Happy Friday! To those of you in the U.S., I hope you had a wonderful Thanksgiving! I am here in Seattle visiting family and we had a delicious feast yesterday.
We’re rounding out this month’s French Fridays with Dorie selections with another soup. This one is squash soup, specifically Beatrix’s Red Kuri Soup. According to Dorie, her Parisian friends look forward to this soup all year long! They love the sweet, chestnut flavor of the squash.
I’m not convinced I really had a red kuri squash, at least not the same kind Dorie uses for her soup. It was labelled “Red Kuri”, as evidenced by the picture below:
It certainly has the right color, and the skin became soft during cooking, a hallmark of the red kuri squash. But I didn’t detect any chestnut flavor, and it wasn’t a sweet squash. Also, it doesn’t have the right shape. Here is an image I found elsewhere online:
See that pointy top? Mine didn’t have that at all. If I ever find (or grow!) a red kuri squash that looks like the image above I will try this soup again to see if it tastes different.
Anyway, did we like the soup? Not really. It didn’t have much flavor, and I was expecting this soup to have a special flavor after the build-up Dorie wrote about in the lead-up to the recipe. My husband said we might as well have been eating boxed soup. Ouch!
I can’t help but think it was the squash that wasn’t right. I had part of the squash left over, and I roasted it as a side for dinner another night. The roasted squash also did not have much flavor.
If you are certain you have a real red kuri squash and want to try this soup, you can find the recipe on Dorie’s site: Red Kuri Soup.
9 responses to “FFWD: Beatrix’s Red Kuri Soup”
Not specifically for red kuri squash (which I seldom see in the store), but I have noticed that the flavor of so many kinds of squash is inconsistent. This happens to me with butternut, hubbard, buttercup, acorn, etc. It is so frustrating. I can’t figure out the trick to know it will be tasty. I hope you had a great holiday with your family in Seattle.

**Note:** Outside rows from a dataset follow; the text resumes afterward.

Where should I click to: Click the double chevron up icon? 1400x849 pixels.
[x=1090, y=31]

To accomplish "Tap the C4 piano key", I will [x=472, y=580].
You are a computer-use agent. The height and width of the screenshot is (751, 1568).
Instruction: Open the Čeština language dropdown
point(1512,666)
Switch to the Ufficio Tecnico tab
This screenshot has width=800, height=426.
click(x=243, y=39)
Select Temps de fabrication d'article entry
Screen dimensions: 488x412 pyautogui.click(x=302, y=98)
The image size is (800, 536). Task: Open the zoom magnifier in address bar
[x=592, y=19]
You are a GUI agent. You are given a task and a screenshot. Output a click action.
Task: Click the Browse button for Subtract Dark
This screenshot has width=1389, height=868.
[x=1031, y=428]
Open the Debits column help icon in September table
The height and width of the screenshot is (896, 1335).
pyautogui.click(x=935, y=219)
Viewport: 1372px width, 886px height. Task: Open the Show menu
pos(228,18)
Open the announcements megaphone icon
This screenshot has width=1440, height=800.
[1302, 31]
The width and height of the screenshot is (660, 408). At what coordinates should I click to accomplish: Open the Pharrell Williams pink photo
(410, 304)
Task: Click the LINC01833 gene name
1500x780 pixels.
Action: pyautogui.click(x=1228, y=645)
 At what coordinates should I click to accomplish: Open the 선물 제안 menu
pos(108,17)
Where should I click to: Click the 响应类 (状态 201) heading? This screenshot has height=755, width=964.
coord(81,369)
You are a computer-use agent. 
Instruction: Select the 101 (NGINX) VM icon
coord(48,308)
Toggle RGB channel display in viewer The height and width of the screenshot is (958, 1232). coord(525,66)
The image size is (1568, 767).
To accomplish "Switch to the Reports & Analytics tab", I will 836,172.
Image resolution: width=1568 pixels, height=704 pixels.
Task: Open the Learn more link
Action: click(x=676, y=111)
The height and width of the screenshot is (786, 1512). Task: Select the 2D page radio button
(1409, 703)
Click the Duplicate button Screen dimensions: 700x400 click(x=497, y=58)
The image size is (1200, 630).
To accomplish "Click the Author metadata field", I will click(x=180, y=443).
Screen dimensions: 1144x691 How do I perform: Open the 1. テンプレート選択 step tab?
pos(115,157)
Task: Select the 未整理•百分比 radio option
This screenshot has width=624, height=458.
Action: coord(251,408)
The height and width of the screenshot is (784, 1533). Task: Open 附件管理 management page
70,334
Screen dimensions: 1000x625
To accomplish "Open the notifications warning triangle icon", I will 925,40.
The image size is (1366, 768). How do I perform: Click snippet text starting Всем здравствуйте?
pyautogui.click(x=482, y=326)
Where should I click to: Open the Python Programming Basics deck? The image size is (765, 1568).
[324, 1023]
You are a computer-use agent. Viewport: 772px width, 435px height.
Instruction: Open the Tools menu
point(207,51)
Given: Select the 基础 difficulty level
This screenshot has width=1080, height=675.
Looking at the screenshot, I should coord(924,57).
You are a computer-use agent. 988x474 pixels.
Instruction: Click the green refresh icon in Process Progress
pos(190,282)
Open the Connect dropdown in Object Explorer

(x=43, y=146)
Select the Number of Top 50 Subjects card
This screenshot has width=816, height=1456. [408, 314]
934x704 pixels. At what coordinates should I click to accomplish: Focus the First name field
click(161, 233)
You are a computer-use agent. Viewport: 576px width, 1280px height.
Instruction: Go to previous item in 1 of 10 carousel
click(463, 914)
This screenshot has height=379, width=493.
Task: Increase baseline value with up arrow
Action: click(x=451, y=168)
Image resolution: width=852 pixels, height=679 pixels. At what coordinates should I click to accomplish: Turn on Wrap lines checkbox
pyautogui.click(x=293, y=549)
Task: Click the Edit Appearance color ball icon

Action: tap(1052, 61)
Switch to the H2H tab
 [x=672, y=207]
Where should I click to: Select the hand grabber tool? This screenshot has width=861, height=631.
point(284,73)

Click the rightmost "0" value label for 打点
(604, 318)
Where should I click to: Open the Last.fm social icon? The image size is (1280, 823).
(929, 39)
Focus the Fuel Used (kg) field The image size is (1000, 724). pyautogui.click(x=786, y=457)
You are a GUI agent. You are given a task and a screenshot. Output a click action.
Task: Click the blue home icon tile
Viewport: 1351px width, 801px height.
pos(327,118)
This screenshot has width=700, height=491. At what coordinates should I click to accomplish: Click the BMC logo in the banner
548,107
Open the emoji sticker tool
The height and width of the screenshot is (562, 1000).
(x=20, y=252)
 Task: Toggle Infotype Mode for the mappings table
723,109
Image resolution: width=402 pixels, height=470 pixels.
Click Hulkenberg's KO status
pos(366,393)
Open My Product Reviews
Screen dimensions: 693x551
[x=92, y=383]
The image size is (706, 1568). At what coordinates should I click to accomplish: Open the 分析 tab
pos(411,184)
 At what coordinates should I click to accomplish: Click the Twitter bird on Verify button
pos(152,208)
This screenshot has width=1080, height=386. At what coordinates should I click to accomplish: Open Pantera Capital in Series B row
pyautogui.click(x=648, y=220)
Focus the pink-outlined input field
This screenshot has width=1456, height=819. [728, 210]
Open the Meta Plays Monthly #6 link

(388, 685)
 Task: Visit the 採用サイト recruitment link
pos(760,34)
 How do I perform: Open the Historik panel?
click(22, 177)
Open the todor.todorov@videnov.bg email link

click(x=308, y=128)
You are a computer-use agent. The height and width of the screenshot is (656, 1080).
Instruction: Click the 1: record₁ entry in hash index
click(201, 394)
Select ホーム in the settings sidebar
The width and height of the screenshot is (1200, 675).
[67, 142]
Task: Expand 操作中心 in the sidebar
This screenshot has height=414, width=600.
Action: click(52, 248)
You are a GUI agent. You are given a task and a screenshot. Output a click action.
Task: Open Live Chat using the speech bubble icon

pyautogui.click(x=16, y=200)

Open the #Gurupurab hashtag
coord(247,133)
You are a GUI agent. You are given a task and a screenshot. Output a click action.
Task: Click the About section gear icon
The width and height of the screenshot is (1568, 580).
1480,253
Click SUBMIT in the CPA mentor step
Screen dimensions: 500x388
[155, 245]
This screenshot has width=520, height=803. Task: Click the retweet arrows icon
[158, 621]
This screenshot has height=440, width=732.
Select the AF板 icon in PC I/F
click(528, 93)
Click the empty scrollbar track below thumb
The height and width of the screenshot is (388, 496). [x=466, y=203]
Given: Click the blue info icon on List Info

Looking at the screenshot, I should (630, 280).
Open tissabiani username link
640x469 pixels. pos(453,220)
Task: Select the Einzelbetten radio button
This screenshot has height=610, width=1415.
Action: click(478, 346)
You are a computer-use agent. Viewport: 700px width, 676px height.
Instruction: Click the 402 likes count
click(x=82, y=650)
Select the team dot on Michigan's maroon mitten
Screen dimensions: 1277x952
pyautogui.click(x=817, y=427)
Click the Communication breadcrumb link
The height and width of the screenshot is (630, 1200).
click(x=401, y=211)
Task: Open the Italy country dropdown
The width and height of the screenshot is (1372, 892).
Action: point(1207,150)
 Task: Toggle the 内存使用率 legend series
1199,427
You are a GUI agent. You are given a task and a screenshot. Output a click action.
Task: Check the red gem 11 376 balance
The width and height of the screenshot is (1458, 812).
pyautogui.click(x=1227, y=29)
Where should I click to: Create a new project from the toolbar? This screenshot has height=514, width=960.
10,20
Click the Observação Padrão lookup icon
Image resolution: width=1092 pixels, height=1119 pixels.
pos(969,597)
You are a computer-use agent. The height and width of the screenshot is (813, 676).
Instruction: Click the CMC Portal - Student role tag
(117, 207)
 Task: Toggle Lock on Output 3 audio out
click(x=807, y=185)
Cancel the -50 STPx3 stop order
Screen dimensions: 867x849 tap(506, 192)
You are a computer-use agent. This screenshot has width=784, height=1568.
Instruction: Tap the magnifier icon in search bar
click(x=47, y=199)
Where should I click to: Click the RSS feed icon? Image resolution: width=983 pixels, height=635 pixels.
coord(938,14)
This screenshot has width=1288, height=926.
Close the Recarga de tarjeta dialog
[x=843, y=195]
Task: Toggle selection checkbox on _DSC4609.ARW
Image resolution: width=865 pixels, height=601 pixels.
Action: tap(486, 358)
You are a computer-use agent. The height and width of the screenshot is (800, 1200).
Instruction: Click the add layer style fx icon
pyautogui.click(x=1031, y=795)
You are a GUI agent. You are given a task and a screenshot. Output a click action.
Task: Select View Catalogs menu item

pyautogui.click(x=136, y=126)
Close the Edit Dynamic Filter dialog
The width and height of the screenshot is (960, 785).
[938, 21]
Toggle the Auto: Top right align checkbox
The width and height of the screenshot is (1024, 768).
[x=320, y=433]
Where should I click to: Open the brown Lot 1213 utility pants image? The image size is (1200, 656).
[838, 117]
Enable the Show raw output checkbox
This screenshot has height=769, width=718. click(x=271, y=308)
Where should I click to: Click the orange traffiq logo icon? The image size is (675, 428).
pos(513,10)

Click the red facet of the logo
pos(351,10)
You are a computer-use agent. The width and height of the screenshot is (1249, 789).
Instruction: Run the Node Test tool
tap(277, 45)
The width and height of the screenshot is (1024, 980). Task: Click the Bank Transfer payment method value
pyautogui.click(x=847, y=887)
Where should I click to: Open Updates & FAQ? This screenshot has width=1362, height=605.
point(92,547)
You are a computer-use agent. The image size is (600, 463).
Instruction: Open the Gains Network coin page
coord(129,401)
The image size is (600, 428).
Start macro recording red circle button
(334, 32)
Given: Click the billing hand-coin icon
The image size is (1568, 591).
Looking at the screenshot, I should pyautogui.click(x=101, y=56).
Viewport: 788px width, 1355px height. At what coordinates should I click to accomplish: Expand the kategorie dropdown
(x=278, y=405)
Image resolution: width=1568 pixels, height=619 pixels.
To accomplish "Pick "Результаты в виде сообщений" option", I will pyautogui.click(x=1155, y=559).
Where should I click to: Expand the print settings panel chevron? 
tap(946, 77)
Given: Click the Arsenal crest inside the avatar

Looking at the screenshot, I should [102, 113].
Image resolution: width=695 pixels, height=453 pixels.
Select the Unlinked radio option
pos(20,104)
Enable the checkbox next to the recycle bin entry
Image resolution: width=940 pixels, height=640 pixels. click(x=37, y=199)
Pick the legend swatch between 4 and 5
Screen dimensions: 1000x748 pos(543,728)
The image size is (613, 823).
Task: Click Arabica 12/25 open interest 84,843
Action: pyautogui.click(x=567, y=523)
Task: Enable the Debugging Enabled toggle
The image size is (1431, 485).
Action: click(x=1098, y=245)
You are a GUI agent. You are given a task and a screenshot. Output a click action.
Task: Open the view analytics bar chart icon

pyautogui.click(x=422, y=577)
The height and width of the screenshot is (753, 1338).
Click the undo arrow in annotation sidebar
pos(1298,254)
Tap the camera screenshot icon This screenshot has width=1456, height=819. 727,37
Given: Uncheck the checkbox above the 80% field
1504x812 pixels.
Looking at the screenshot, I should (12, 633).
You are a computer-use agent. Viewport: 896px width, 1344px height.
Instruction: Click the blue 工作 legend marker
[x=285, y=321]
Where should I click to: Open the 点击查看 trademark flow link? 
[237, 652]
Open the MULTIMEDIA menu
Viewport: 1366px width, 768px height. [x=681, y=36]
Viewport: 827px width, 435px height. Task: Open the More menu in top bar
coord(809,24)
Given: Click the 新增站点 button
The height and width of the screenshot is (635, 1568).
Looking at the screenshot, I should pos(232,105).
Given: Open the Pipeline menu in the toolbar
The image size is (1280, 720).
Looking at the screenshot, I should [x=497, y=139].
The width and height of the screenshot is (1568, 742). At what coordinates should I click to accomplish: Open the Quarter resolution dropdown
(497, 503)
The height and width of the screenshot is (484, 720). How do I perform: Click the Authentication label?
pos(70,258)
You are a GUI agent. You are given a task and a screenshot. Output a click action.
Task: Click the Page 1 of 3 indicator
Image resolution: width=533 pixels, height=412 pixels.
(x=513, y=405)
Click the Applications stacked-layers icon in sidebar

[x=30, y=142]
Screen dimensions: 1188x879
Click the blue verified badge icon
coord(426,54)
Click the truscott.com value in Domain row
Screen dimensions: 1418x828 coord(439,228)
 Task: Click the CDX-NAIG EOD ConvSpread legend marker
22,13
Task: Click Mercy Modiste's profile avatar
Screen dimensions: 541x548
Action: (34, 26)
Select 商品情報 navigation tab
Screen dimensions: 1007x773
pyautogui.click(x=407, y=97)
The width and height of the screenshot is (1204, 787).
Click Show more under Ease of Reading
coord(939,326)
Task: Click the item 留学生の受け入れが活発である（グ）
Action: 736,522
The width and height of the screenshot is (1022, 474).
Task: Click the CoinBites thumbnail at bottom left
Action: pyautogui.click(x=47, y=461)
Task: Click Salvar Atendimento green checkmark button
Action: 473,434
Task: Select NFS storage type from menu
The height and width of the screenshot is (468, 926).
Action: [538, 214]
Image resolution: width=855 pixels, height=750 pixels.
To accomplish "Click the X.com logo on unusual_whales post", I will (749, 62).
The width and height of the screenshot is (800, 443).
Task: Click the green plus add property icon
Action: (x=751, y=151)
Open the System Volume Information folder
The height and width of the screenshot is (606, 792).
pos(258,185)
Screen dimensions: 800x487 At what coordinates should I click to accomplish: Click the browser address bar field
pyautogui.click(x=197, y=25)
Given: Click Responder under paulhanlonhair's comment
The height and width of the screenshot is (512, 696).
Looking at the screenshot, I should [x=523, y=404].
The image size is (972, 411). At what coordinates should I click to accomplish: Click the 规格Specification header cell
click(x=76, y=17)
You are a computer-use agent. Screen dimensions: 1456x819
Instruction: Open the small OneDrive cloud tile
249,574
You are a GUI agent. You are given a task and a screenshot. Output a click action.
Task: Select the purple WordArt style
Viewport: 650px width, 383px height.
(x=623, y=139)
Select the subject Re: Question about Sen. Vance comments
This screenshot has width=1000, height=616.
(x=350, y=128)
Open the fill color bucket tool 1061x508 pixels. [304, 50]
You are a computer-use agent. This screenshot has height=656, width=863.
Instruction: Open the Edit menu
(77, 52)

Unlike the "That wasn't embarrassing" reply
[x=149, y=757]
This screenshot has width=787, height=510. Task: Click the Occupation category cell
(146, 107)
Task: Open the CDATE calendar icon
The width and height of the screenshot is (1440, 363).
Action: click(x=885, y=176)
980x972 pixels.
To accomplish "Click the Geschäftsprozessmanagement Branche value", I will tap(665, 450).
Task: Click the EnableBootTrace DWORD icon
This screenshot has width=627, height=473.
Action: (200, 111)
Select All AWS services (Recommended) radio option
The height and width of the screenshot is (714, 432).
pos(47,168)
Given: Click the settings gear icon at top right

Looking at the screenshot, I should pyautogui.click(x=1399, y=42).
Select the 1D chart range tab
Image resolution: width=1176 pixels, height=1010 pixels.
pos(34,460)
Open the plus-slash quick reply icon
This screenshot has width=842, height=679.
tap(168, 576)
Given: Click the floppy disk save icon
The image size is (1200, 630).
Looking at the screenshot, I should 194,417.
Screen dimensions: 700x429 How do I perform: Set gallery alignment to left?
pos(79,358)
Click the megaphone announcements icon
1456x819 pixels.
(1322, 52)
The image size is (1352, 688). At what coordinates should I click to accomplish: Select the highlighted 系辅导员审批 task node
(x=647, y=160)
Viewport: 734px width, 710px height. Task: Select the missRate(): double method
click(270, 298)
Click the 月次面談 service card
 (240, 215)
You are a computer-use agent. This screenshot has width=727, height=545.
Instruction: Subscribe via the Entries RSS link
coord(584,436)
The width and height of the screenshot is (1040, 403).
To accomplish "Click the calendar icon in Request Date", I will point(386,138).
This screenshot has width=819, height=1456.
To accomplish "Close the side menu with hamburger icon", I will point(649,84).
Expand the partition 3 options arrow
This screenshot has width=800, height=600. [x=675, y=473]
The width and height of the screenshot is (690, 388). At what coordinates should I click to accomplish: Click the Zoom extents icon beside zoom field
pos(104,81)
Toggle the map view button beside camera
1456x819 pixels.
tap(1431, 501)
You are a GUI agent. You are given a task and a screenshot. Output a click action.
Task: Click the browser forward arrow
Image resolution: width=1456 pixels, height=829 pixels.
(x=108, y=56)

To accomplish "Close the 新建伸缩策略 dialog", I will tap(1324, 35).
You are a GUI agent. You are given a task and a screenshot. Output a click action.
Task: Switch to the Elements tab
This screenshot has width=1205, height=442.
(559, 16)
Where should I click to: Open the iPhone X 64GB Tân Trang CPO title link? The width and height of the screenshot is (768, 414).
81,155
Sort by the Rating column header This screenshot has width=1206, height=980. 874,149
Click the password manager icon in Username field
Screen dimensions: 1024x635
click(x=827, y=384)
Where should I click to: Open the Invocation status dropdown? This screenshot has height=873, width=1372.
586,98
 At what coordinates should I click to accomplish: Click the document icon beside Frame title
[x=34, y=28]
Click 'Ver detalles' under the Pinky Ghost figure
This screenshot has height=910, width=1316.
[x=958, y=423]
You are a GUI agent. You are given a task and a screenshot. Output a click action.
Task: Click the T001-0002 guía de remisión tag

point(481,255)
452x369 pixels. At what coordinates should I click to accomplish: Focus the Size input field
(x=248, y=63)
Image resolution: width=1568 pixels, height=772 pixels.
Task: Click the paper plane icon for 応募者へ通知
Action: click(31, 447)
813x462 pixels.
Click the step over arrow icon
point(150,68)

Ouch indeed! I think I can trust most of the stickers on produce these days. I’ve seen more ‘non pointy’ squash varieties than pointed ones around here, so you might have gotten the right one. I wasn’t a fan of the butternut squash + chestnuts combo, but hey, at least I tried it.
Squash flavour can be a bit of a roll of the dice. The ones I bought were really great, thank goodness. So glad you had a great holiday!
Interesting, your squash looks almost right, I wonder if it is a red kuri squash which was left on the vine too long and therefore just got to big. I find that with other squashes too, that they taste better when they are picked young. Might explain the loss of flavor. That’s too bad really.
It is so disappointing after all the work to find you don’t care for the results.
I did not find a red kuri squash anywhere so I used butternut. It was good
and we enjoyed it. Have a wonderful weekend.
Sigh. Our soup was tasty enough, and I’m the one who bought the same squash from the same farm. I also was wondering, though, if it really was a kuri squash even after all of that. What a bummer that it was not a recipe that worked out!
That definitely looks like red kuri I’ve bought it several times and I’ve never detected an chestnut flavor either. I didn’t like the original recipe but with vegetable broth instead of water and roasting the squash.. you might like it.
Glad you had a nice holiday.
I think where vegetables are grown makes a huge difference – the squash that I would get from my CSA always seemed more flavorful than the ones from the store.
Except for not having the “pointy” top, your vegetable looks like a Red Kuri. And, since the skin did soften and was able to be pureed, I think you had the correct squash. My Red Kuri was grown in Longmont, Colorado and I bought it at Whole Foods. We could distinctly taste the nutty flavor and found the soup delicious. Your soup looks beautiful. I am so sorry it was tasty.